The beauty of our diverse set of macro signals is that, from the perspective of the signals, major macro events happening in 2020 looked the same as the duration-led risk-assets selloff in 2018, the Fed tapering and subsequent commodities-led emerging-markets selloff in 2015 or the recurring bouts of European peripheral debt crisis in 2010-2013. The signals have been reliable enough to give us advance alerts on impending risks or opportunities. We can throw in many contexts to understand each market cycle or mini-cycle, but sticking with the signals in advance means enforcing strict disciplined processes in adding or reducing/hedging credit positions, leveraging or deleveraging, and ignoring noises that come and go. In early February 2020, I was fortunate enough to remember the scenes I watched in a 2011 movie called “Contagion”, which aptly portrayed a severe global pandemic. While markets were still quite complacent then in early February 2020, news about Covid-19 started to stream in; I thought what was portrayed in the movie might happen to a certain degree and I used that context to understand the macro signals employed within the strategy. The context was useful, but the signals had the final say on what was about to happen and how severe or mild it could be. That’s why I believe in daily real-time risk management and not having any entrenched views to distract us from that. I’m convinced that a dynamic risk-based strategy can beat typical buy-and-hold conventional strategies. The way our credit strategy views markets, risk and portfolio management have always been consistent and did not change at all in 2020. Contexts may come and go, but the signals stay put in our employ.

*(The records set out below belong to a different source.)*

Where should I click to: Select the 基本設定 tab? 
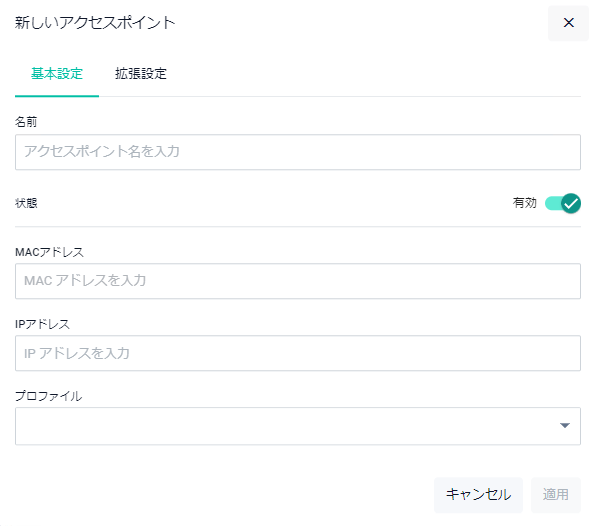[x=57, y=74]
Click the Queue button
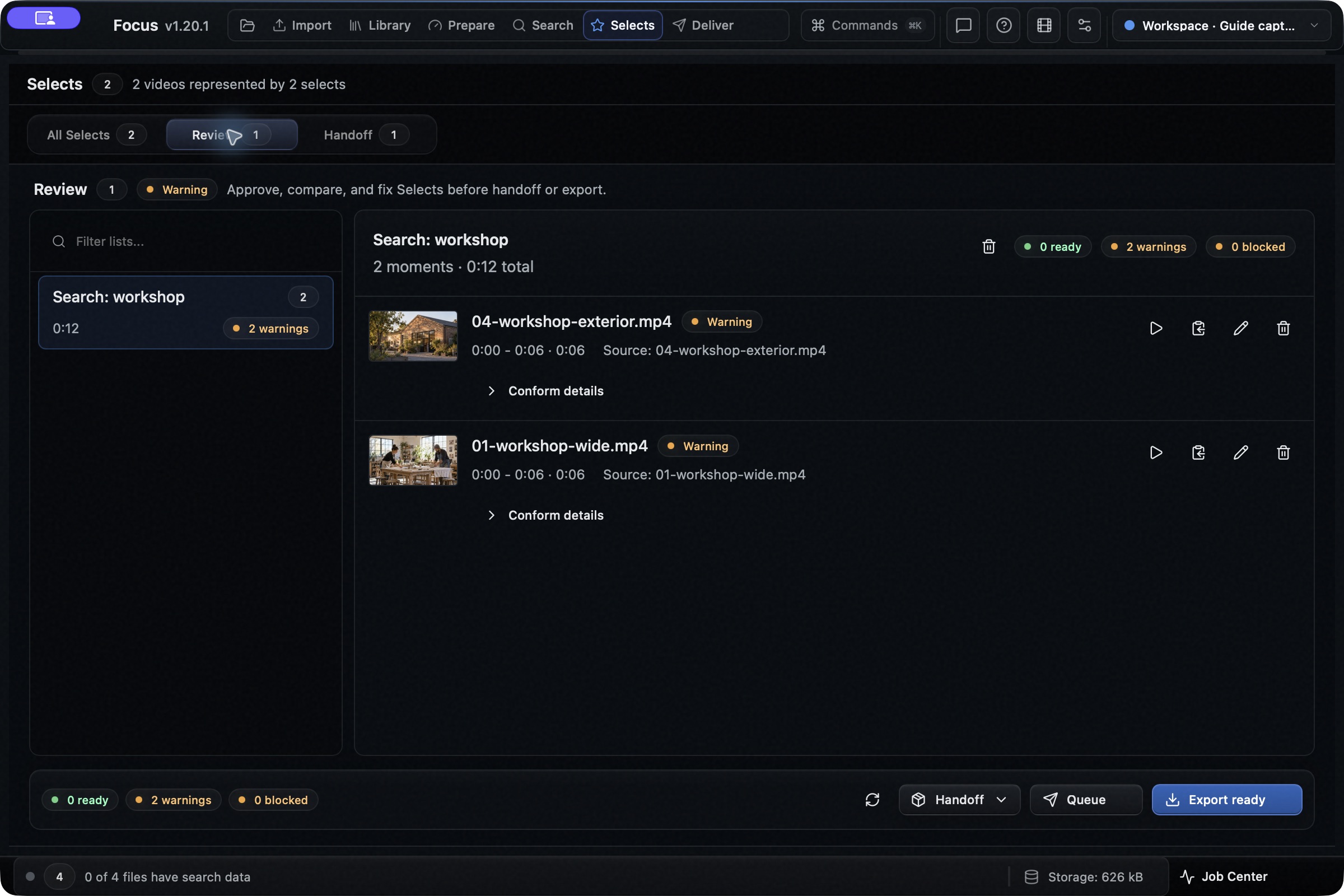The image size is (1344, 896). click(1086, 800)
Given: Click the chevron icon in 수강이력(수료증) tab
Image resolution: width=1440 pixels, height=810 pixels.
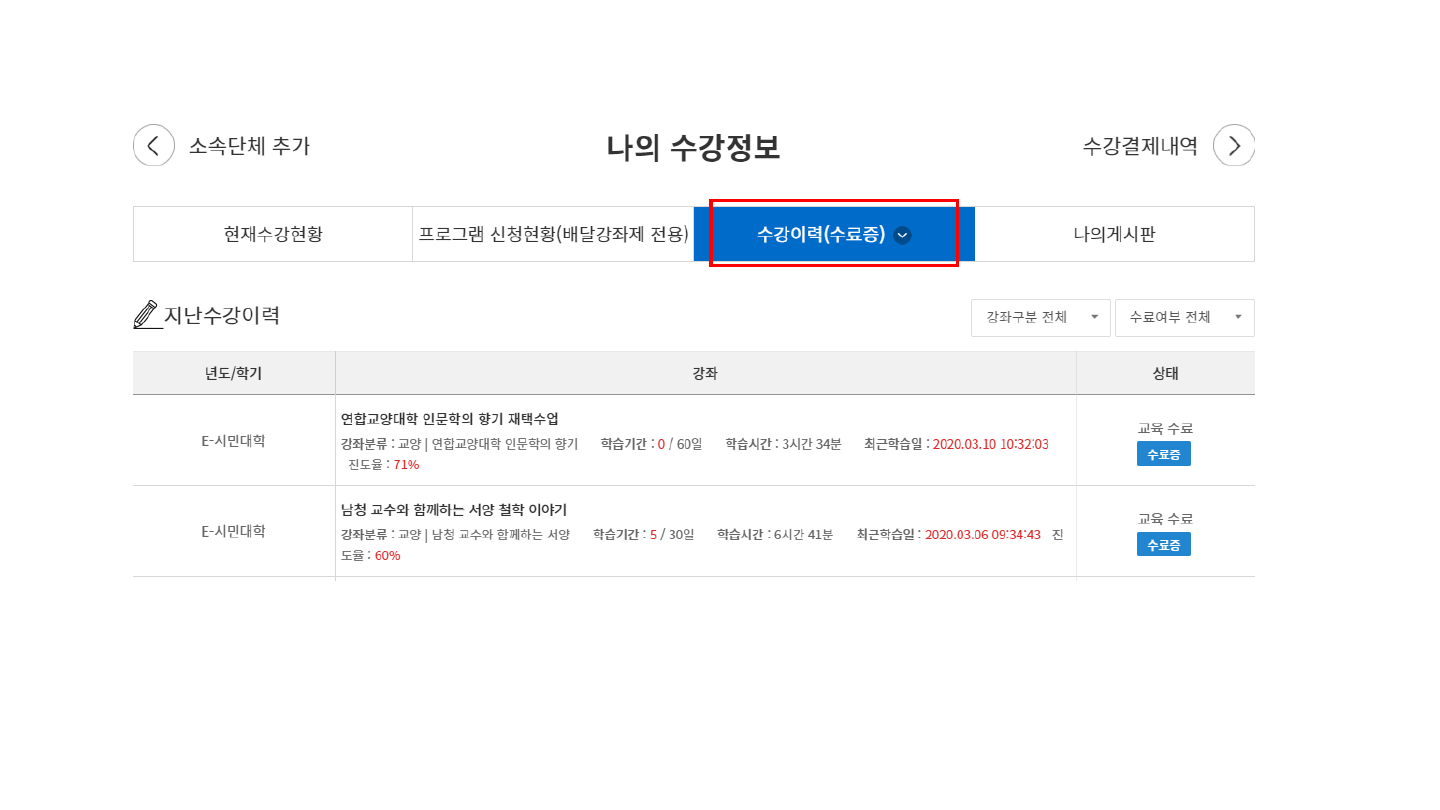Looking at the screenshot, I should click(x=902, y=235).
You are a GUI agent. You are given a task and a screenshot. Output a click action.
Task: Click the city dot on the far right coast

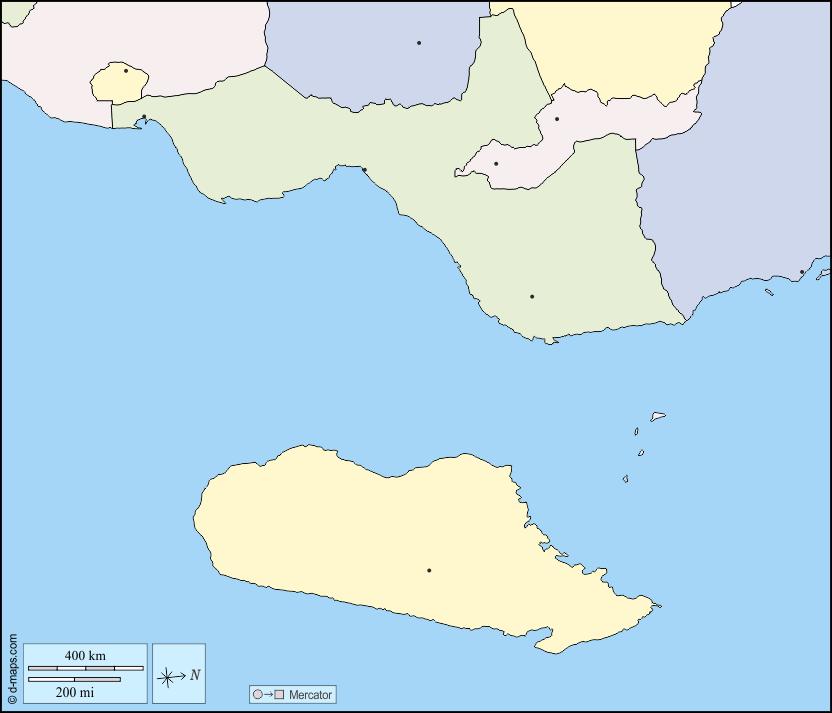point(802,272)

After this rollercoaster of a year, what are your predictions for 2021? Is it naïve to hope for some breathing space?

I don’t like to make specific predictions beyond 3-4 months, for the fear of getting entrenched in those and losing the dynamic portfolio and risk management approach which has been the key cornerstone of our credit strategy. What I like to do is to pose questions which could be used by us to understand potential value opportunities or risks in specific credits that may come up in the near future. The following questions would be for us to contemplate in 2021: Can the market stand on its own feet without the current assorted cocktails of liquidity from central banks? Will post-pandemic demand rebound create an inflationary shock, as producers regain upper hands from demand surge? Will certain speculative assets like some earnings-unproven tech stocks lose ground when liquidity pump tapers off and how will that affect the broader market of conventional assets? Will cheap liquidity drive aggressive debt-fuelled industry consolidations, increase the new giants’ pricing power and eventually drive up inflation? Or will such consolidations increase systemic risks when the giants overleverage themselves and struggle to manage bloated debts? When will a further stretch of fiscal debt reach its tipping point in some fiscally-strained developed economies? How will markets react to proposals of higher taxation to address pandemic-induced fiscal imbalances? How will the Biden administration set its policy tone in the first 100 days? Will it sound out conciliatory short-term aspirations tolerable by Republicans? Or will it instead promote major long-term four-year goals that may set it up for an immediate clash with Republicans? Will China’s tightening of the private sector eventually dampen entrepreneurship as a proven major growth driver or will it make the economic system more resilient instead? Will fintechs unknowingly increase systemic financial risks with implications to the broader market or are they just looking to muscle their way into traditional banking with a technological edge, eventually threatening stable earning sources of conventional banks? I have a lot more questions that we could ponder over, but we already have enough homework to go through from now until the start of 2021.